Codenamed "Apium": An API to access all public Center for Digital Research in the Humanities resources
https://cdrhdev1.unl.edu/api_frontend
MIT License
3 stars 1 forks source link

Multi-line values as form params aren't handled properly #81

Closed techgique closed 6 years ago

techgique commented 6 years ago

Values indexed which have newline characters don't match if passed as form parameters, such as when stored in hidden inputs after being selected for faceting. They only work when searched via URI-encoded URLs such as for faceting.

Orchid's query string and date filter forms have hidden inputs for the other params currently in use and a multi-line value (e.g. Jaffery placeName) results in HTML like below:

                <!-- include existing parameters-->
   <input type="hidden" name="f[]" id="f_" value="places_written_k|Jaffrey, New Hampshire, United
                           States" />

The parameter is then passed as &f[]=places_written_k|Jaffrey%2C+New+Hampshire%2C+United%0D%0A++++++++++++++++++++++++++++States When selected as a facet, it has all of those characters except %0D which is a CR (carriage return) character. We only want the %0A to match on the search sent to the API.

I tried URI-escaping the value, which really doesn't work as it double-encodes everything in the params. I tried removing newlines (s/\n//g). That removes both the %0D and the %0A, so it doesn't match when the search is sent to the API. I tried removing CRs \r, LFs \f, and vertical space \v. These don't remove any characters, so it still sends %0D to the API and doesn't match. Lastly, s/[^a-zA-Z0-9_| \n]//g didn't get rid of the CR either.

jduss4 commented 6 years ago

Am I correct in understanding that the facets are being stored in the API with multi-lines? Are there ever cases when we want that to happen? I think it's a good idea to handle it on this side of things, too, but ideally I can't think of many cases where facets would have multiple lines, so we should probably be altering the import from the data repository as well...

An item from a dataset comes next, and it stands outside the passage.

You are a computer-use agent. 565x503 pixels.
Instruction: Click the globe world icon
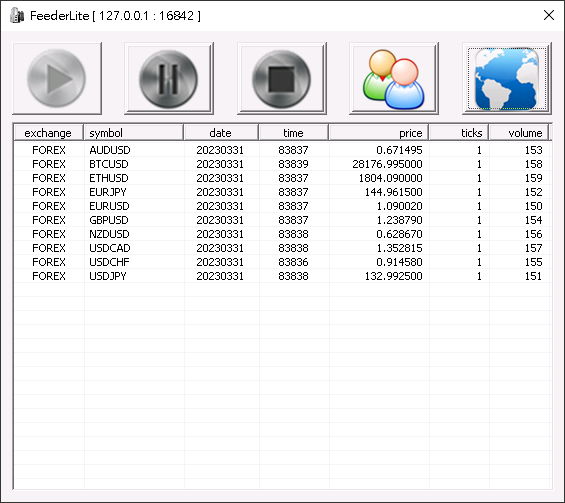pos(507,79)
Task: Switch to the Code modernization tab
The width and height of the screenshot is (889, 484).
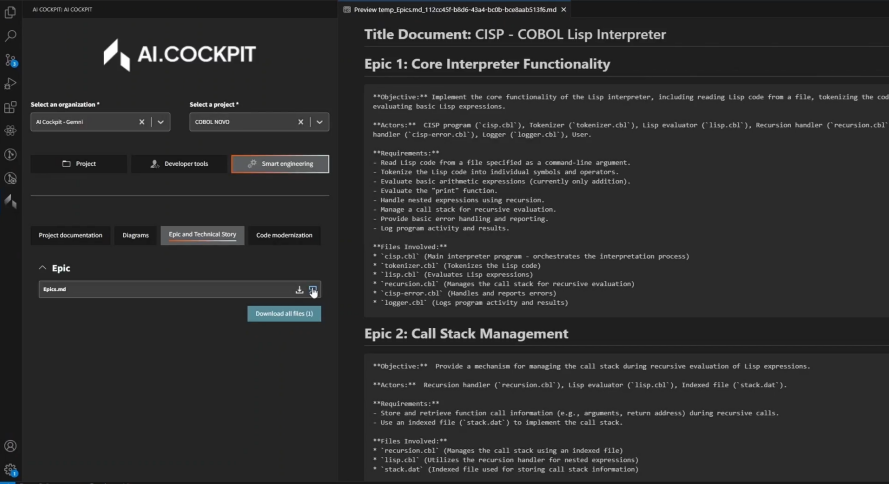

techgique commented 6 years ago

Totally agree they should be handled in the imports too. I can't think of any cases where we'd want the vertical space to be retained, but it's also hard to predict every field (especially project-specific ones) that will be used as facets to know when to strip out vertical space. I would lean towards always stripping out vertical space and if we run into an edge case later, address it then. If it does occur, it hopefully won't require any monumental upheaval of existing API contents etc.